Track and Field, Decathlon. Encyclopedia of World Sport

The decathlon is a 10-event, standard men’s track and
field event contested over two days. The 100-meter
dash, long jump, shot put, high jump, and 400-meter
dash are held on the first day. The 110-meter hurdles,
discus throw, pole vault, javelin throw, and 1,500-meter
run make up the second day’s schedule. A scoring table
awards points for individual performances and the athlete with the highest score after ten events is the winner.
The women’s counterpart is the seven-event heptathlon.
History
The modern decathlon has an ancient Greek heritage
and was added to the modern Olympic program in
1912. Native American Jim Thorpe of the Carlisle Indian School won the initial Olympic title but was subsequently stripped of the honor.
The term decathlon comes from the Greek—deka
for “ten” and athlos for “contest.“At the turn of the century, Scandinavian nations (Sweden, Denmark, Finland) experimented with multievent competition. The
Danes called theirs a “decathlon” and offered a national
decathlon championship as early as 1900.
Various multi-event contests were held early in the
century, but it was the Swedes who proposed a pair of
such contests for men, a pentathlon (substituting the
1,500-meter run for wrestling) and a decathlon. In
Stockholm in 1912, Sauk Indian Jim Thorpe (1888–
1953) gave the event mythology and lore when he won
the pentathlon and decathlon by huge margins. During
the awards ceremony Sweden’s King Gustav declared
him the “world’s greatest athlete”—the title accorded
Olympic decathlon champions and world-record holders ever since. (In 1913, as a scapegoat for amateur AAU
rules,Thorpe lost the medals after he played a few games
of minor league baseball while on summer break. They
were restored in 1982, almost 30 years after his death.)
The first official multi-event scoring tables, using
1908 Olympic records as a basis, were provided in the spring of 1912 by the Swedes. Since 1912, world decathlon records have been set on the different tables on
37 occasions, 8 of them at Olympic Games.
Rules and Play
Decathlon events have retained their order since the first
contest in 1911, except for the 1912 Olympics. The decathlon itself is a specialty whose constituent athletes are
fascinated by versatility; decathletes prefer doing well at
10 sports rather than superbly at 1. They are the Renaissance men of sport. The event requires ample training.
Few decathletes, for example, ever trained harder than
Bruce Jenner, who was known to devote seven hours per
day to workouts. Training routines must attempt to enhance speed, strength, agility, and endurance.
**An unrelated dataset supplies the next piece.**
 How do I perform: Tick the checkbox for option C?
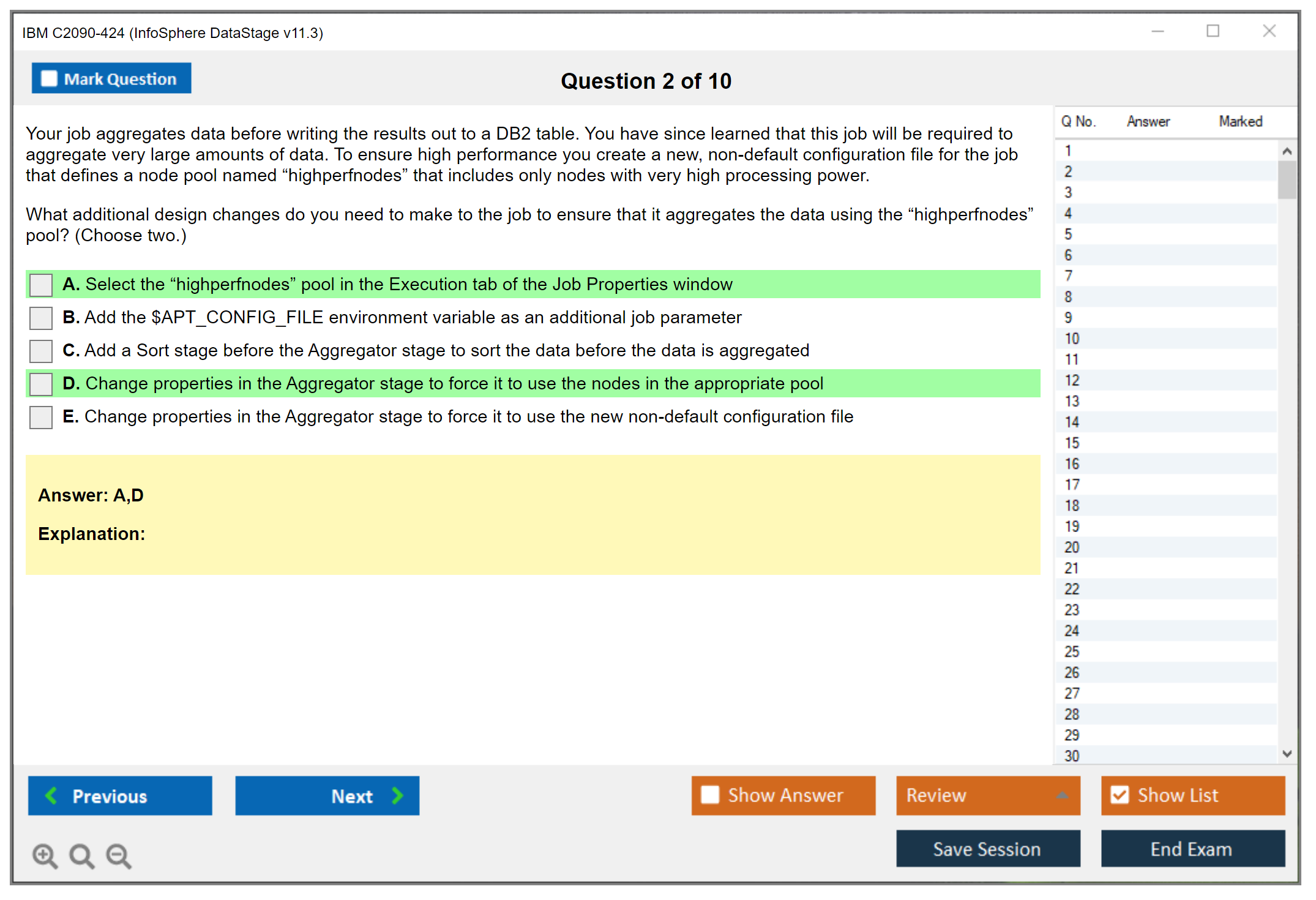pyautogui.click(x=41, y=351)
Decathlon world records have been held by someone from each major race (white, African American,
American Indian, and Asian). Nevertheless, acceptance
and success in the decathlon has been largely confined
to North America and Europe, leading some to conclude that the Olympic decathlon is an Europe versus
North America contest.
No decathlete can rely on a few competent individual performances to win. The scoring tables reward
balance and consistency, and no contest is won with a
single great mark. Yet a decathlon is easily lost with a
single weak event. This forces the decathlete into a
physical cost/benefit analysis. The athlete must decide,
for example, whether to put more emphasis on the shot
put at the expense of running training.
Mental factors play a bigger role in the decathlon
than they do in other events. The main challenge is
maintaining concentration and focus throughout the ten
events. Frantic struggles against antagonistic opponents
are rare; contestants compete against themselves and the
scoring table. The adversaries are time, distance, fatigue,
and the fear of failure.Other competitors are fellow competitors, helpful motivators, and often good friends.
Today the decathlon is truly popular only in Germany. In 1995 approximately 1,100 U.S. athletes and
5,000 worldwide participated in at least two decathlons
per year. The Soviet Union systematically promoted the
event before 1991 but the change in economic/political
systems has relegated it to a “developing” world decathlon power. The United States has recently regained
the world decathlon lead, mostly as a result of corporate endorsements.
—FRANK ZARNOWSKI
Bibliography: Kamper, Eric, and Bill Mallon. (1992) The
Golden Book of the Olympic Games. Milan: Vallardi and Asociates. Wallechinsky, David. (1984, 1988, 1992) The
Complete Book of the Olympics. New York: Viking; Boston:
Little, Brown. Zarnowski, Frank. (1996) Olympic Glory
Denied. Glendale, CA: Griffin Publishing.